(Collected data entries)
..........
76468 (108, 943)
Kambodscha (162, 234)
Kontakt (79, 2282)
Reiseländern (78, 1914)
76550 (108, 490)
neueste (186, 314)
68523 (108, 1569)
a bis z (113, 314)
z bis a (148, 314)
..........
- _EXERCISE_
Please transcribe the records above in full, keeping every word.

- _ANSWER FOR THIS EXERCISE_
76468 (108, 943)
Kambodscha (162, 234)
Kontakt (79, 2282)
Reiseländern (78, 1914)
76550 (108, 490)
neueste (186, 314)
68523 (108, 1569)
a bis z (113, 314)
z bis a (148, 314)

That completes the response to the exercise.